Patricia Petibon (Alcina), Philippe Jaroussky (Ruggiero), Anna Prohaska (Morgana), Katarina Bradic (Bradamante), Anthony Gregory (Oronte), Krzysztof Baczyk (Melisso), Elias Mädler (Oberto), Juliet Alderdice (Alcina âgée), Jane Thorne (Morgana âgée), Freiburger Barockorchester, dir. Andrea Marcon, mise en scène : Katie Mitchell (Aix-en-Provence, 2015).

DVD Erato 0190295974367. Distr. Warner Music.

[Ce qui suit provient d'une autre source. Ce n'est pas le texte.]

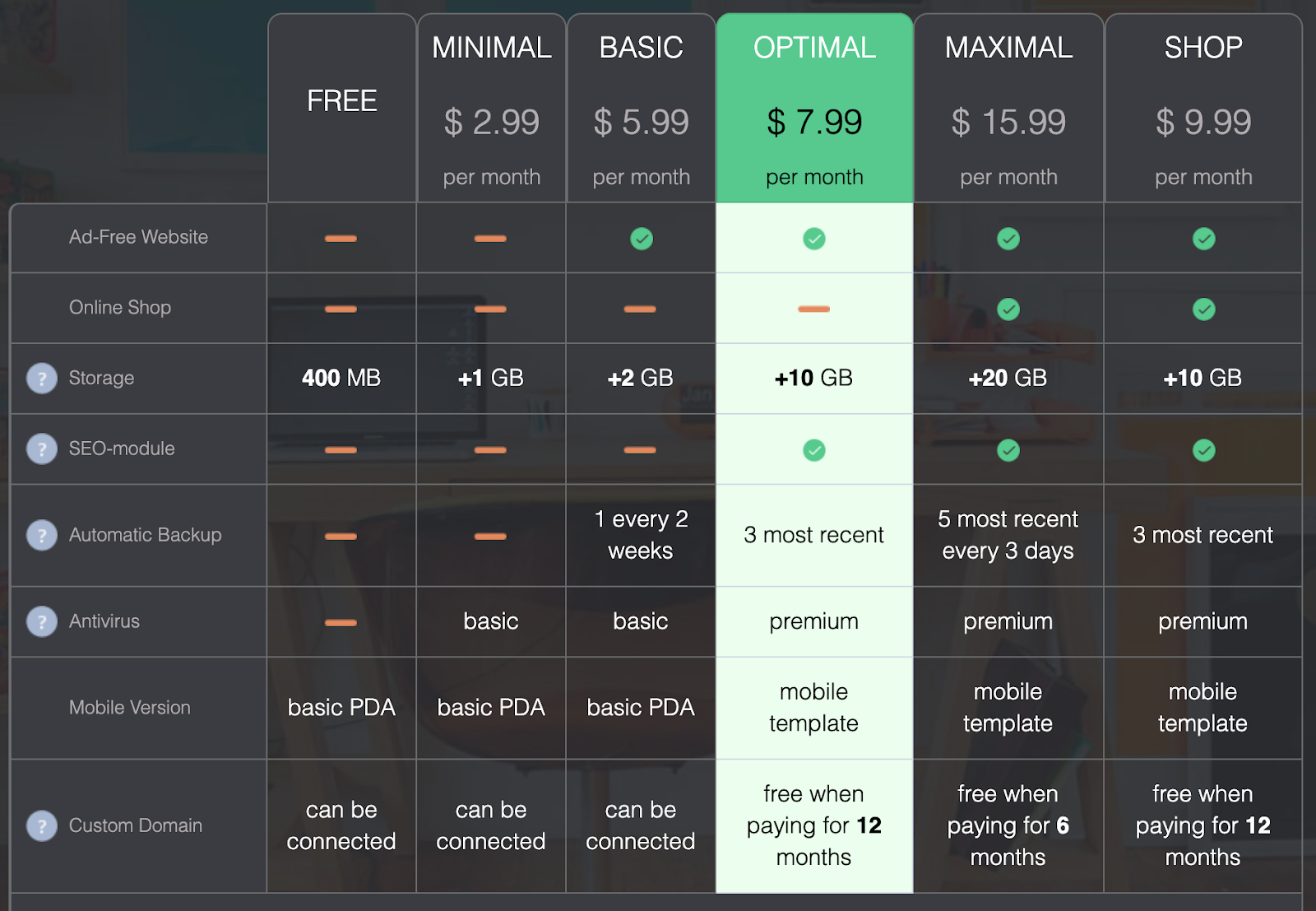
Task: Choose the FREE plan column header
Action: pyautogui.click(x=342, y=101)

Cette Alcina ose un plateau juvénile (chaque interprète y effectue sa prise de rôle !) mais très homogène et soudé. Et ce, jusque dans les personnages secondaires : splendide Melisso de Krzysztof Baczyk, Oronte raffiné d'Anthony Gregory malgré des graves un peu courts et, en Oberto, un boy soprano tel que Haendel l'avait souhaité - Elias Mädler, d'une maturité de chant impressionnante. De son mezzo profond et intense doublé d'une présence scénique tempétueuse, Katarina Bradic dessine une Bradamante incendiaire face à laquelle le Ruggiero leggerissimo et très clair de Philippe Jaroussky semble un peu pâle ; son chant fait pourtant merveille dans les volutes de zéphyr de « Verdi prati » ou dans l'élégie stylée (« Mi lusinga il dolce affetto ») mais convainc moins, malgré sa virtuosité, dans le fiorito héroïque. Le cast des deux magiciennes fonctionne mieux, voix sororales dans leur délié frivole, mais distinctes par une malice piquante pour l'une (délicieuse Morgana SM d'Anna Prohaska) et une féminité tragique pour l'autre : Patricia Petibon scotche la salle par l'intelligence de son portrait fouillé et le jusqu'au-boutisme de son jeu, dont on retiendra peut-être au plus haut un « Ah, mio cor » d'anthologie. Dirigés du clavecin par Andrea Marcon, les Freiburger Barockorchester sonnent ici avec une plénitude racée et un foisonnement de coloris captivant jusque dans les récits.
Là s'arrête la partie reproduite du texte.